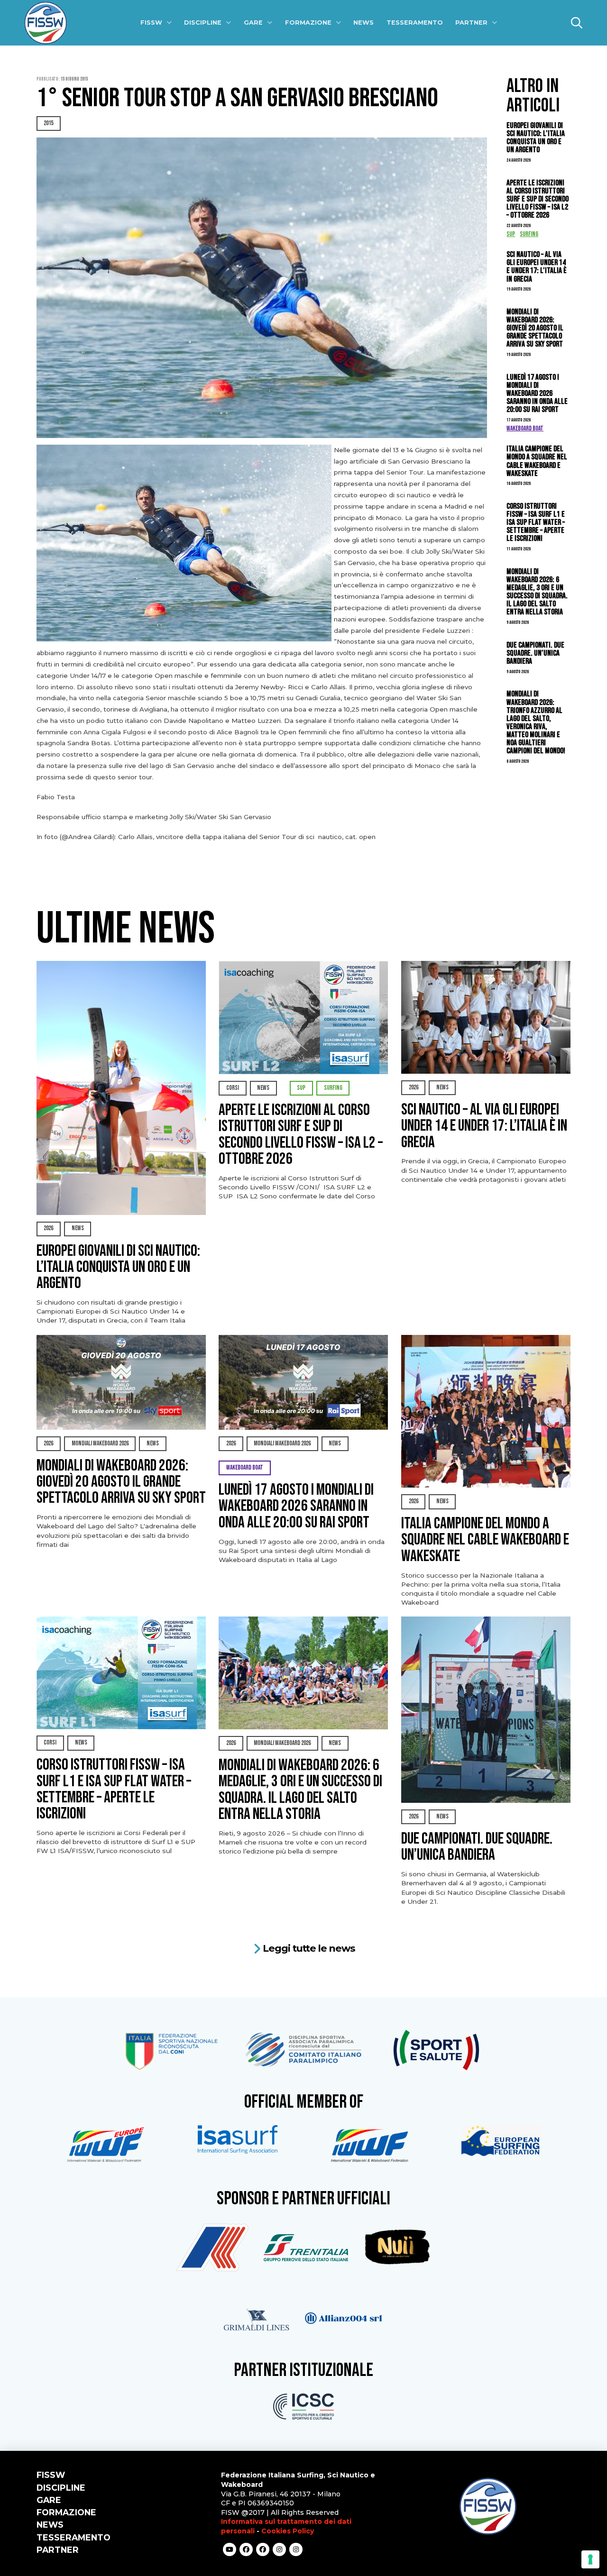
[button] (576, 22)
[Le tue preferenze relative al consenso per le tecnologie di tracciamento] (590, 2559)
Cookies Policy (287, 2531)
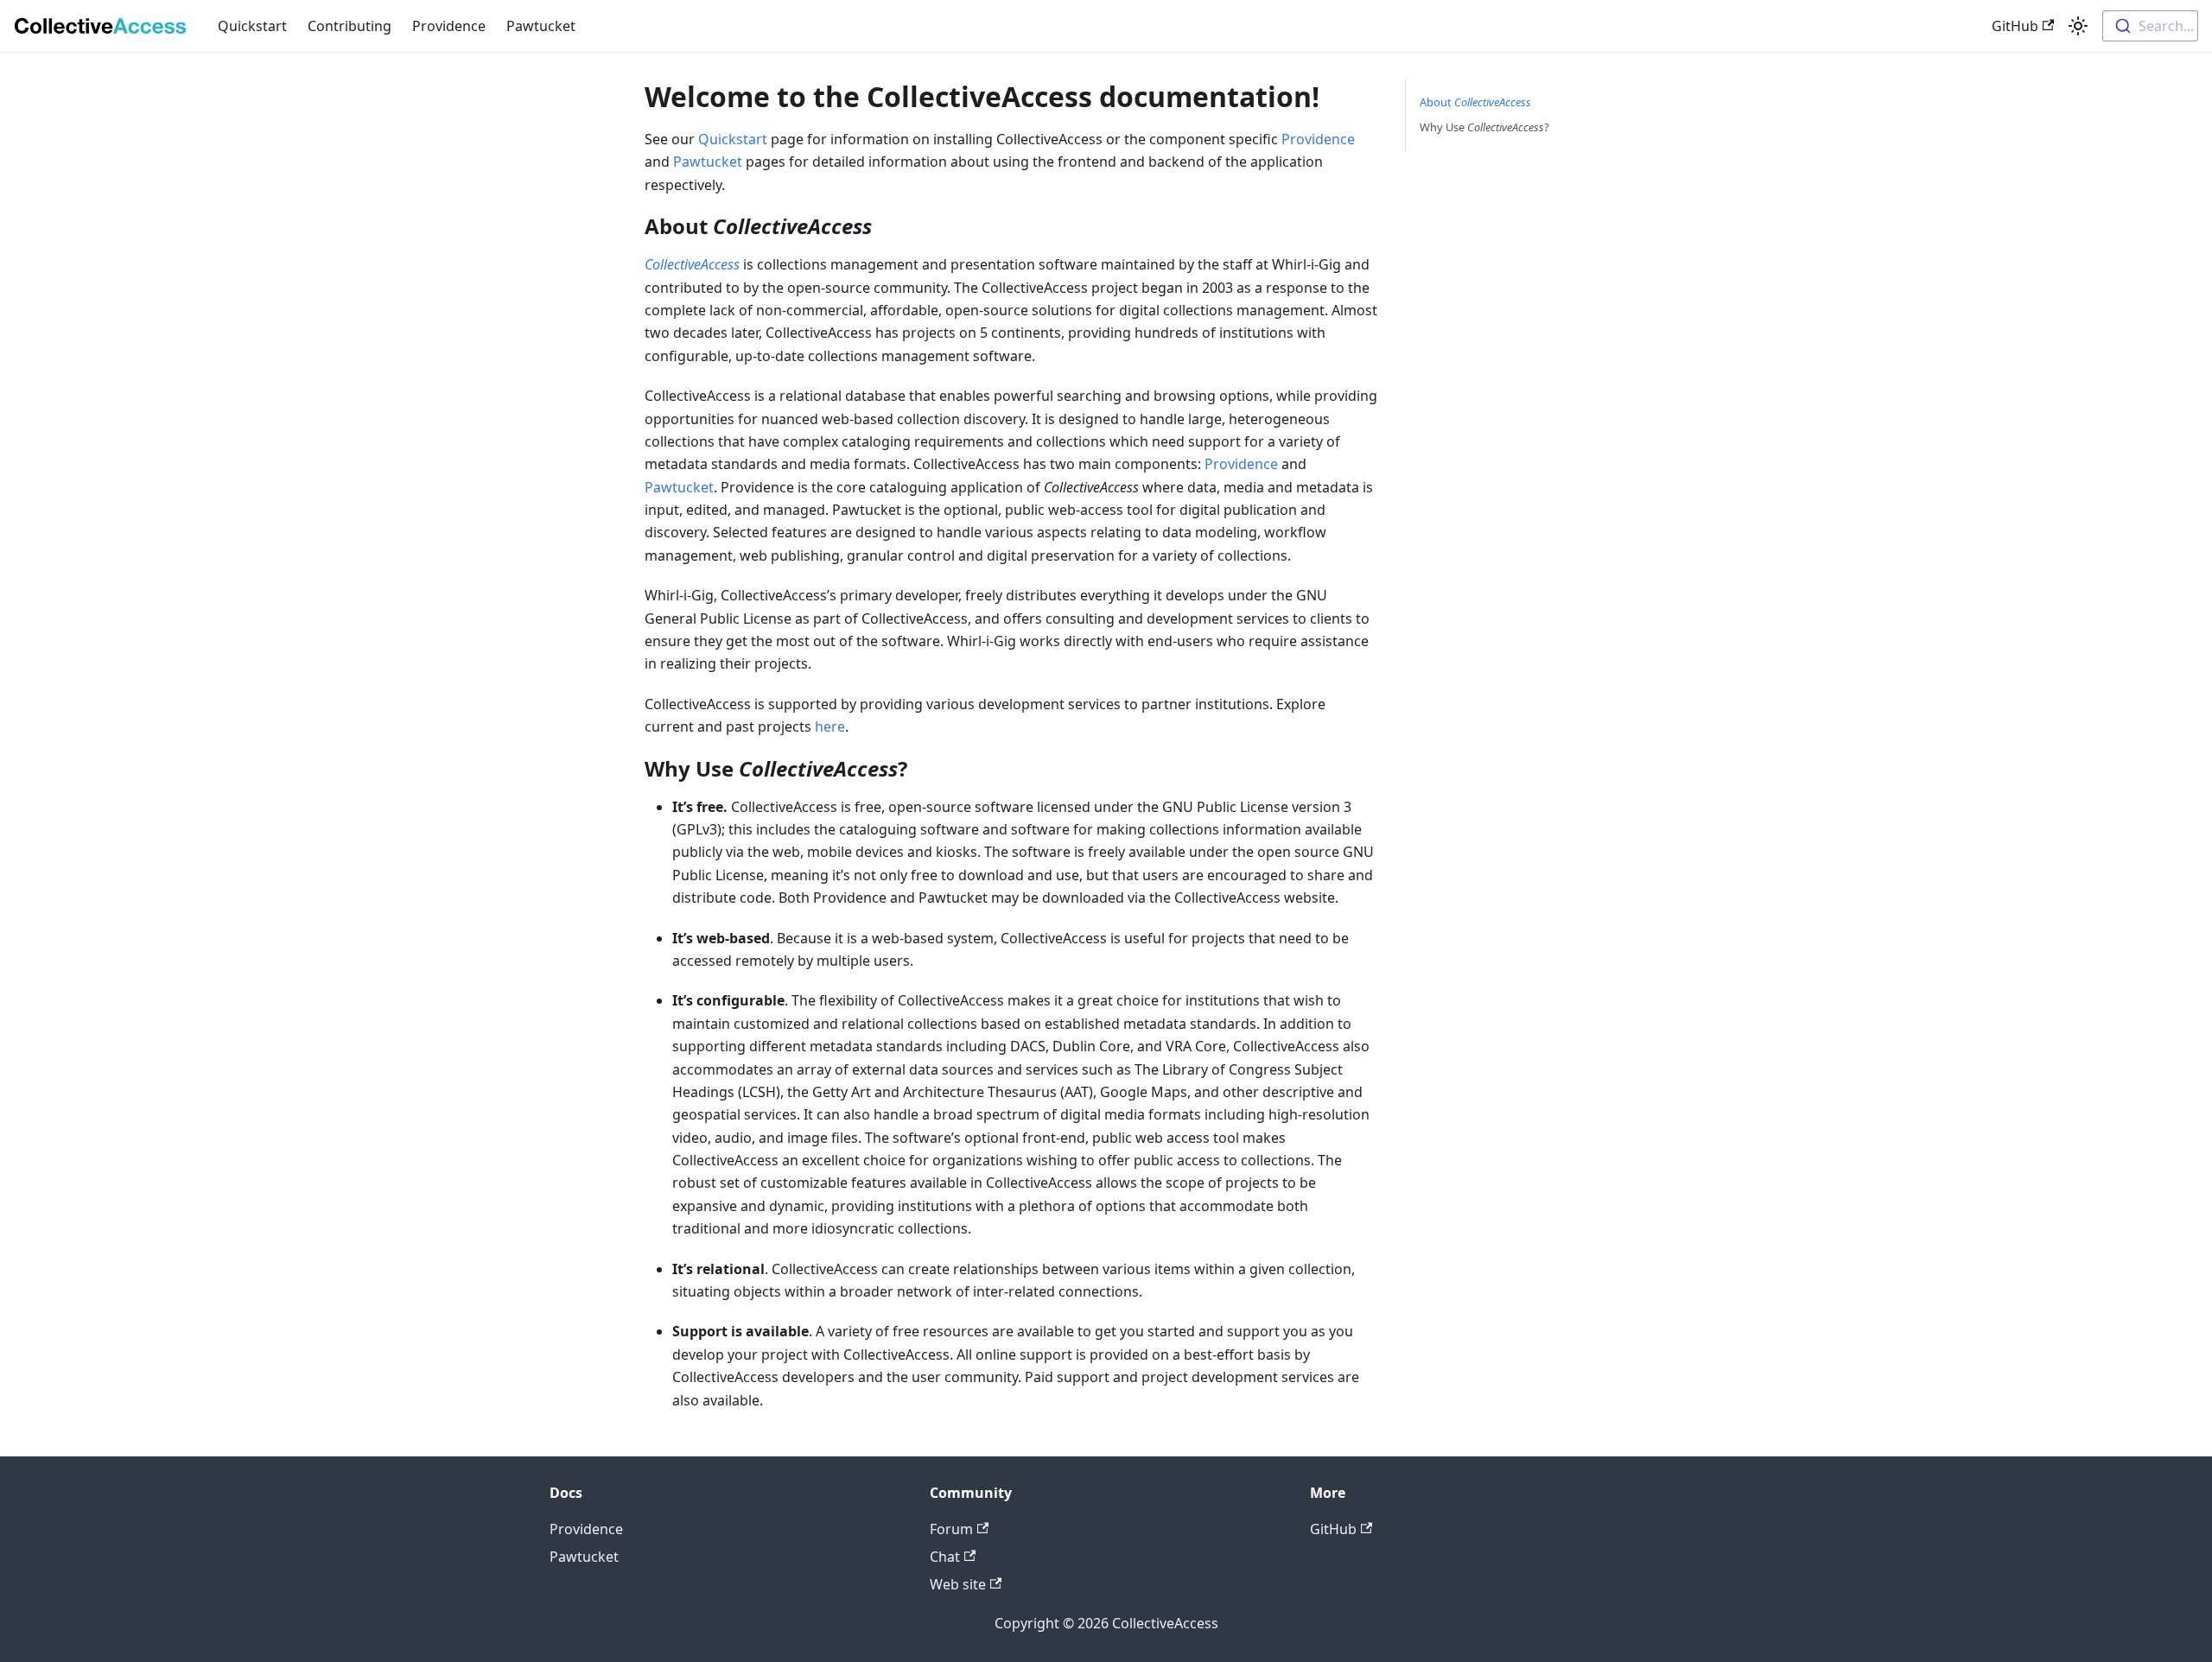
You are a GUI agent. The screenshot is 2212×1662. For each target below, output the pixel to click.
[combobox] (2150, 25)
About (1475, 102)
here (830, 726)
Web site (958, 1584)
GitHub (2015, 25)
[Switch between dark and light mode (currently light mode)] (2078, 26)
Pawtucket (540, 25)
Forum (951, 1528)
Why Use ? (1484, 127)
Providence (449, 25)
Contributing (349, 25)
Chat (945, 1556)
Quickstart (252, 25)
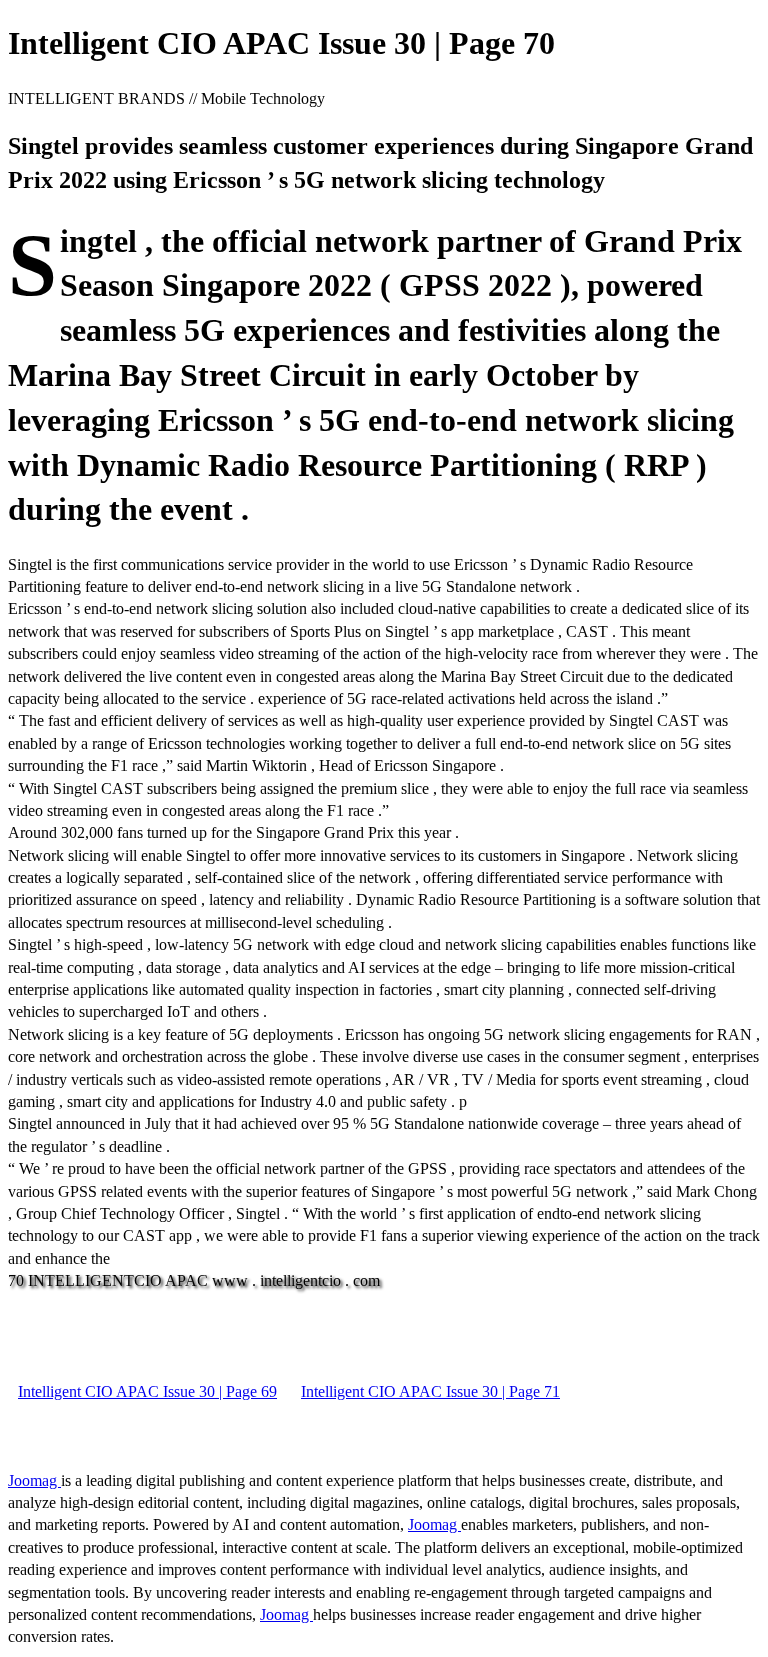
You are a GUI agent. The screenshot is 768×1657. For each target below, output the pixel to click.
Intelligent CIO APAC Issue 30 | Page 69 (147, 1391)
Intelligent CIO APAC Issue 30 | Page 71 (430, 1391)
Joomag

YOUR INSTRUCTIONS
Please give the number of lines in the listing above that contain the string "each", without anything else.

RESPONSE TO THE EXERCISE
2